PROBLEM STATEMENT »
The answer is a single figure: how many lines below contain the word "Switch".

Dataset entries »
**********

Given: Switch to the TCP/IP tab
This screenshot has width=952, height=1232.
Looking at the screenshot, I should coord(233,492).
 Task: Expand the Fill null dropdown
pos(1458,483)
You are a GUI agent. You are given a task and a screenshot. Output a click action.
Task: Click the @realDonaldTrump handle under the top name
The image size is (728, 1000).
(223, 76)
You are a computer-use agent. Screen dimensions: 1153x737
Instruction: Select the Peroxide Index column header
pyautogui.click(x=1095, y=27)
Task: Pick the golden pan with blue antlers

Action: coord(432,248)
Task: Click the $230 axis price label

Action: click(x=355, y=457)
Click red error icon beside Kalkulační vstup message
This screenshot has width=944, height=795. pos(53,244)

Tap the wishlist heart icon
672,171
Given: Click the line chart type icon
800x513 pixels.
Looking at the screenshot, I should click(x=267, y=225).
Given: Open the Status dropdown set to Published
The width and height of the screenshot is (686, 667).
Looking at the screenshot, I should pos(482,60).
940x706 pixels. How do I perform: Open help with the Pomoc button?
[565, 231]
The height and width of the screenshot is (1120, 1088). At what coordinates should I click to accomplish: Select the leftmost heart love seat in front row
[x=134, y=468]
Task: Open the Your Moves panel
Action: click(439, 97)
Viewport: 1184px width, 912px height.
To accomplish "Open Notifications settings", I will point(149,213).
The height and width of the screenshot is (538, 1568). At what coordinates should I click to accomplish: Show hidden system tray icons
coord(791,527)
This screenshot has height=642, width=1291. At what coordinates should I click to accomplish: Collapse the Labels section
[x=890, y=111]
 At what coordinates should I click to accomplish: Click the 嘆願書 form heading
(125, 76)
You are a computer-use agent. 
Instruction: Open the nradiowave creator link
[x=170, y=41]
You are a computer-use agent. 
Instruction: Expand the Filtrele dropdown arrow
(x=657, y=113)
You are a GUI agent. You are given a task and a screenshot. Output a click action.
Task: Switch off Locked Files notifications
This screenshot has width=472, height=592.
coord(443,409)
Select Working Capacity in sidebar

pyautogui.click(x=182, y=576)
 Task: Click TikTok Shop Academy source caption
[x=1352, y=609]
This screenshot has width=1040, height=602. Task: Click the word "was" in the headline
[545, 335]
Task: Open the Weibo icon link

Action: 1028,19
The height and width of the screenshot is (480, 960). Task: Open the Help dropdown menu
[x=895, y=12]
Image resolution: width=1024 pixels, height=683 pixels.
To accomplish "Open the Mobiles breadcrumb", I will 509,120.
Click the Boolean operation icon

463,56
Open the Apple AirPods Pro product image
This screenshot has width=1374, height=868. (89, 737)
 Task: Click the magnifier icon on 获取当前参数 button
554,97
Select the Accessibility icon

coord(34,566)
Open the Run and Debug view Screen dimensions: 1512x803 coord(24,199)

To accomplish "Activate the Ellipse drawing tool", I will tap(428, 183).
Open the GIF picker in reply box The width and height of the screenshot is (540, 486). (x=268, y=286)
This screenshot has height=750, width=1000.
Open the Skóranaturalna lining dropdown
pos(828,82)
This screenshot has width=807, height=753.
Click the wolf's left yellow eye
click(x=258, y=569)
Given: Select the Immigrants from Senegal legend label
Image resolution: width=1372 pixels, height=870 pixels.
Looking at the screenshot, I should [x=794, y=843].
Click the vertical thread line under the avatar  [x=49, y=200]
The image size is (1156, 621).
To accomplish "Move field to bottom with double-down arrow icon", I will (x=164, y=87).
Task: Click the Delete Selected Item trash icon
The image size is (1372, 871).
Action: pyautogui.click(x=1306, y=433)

**********

OUTPUT »
2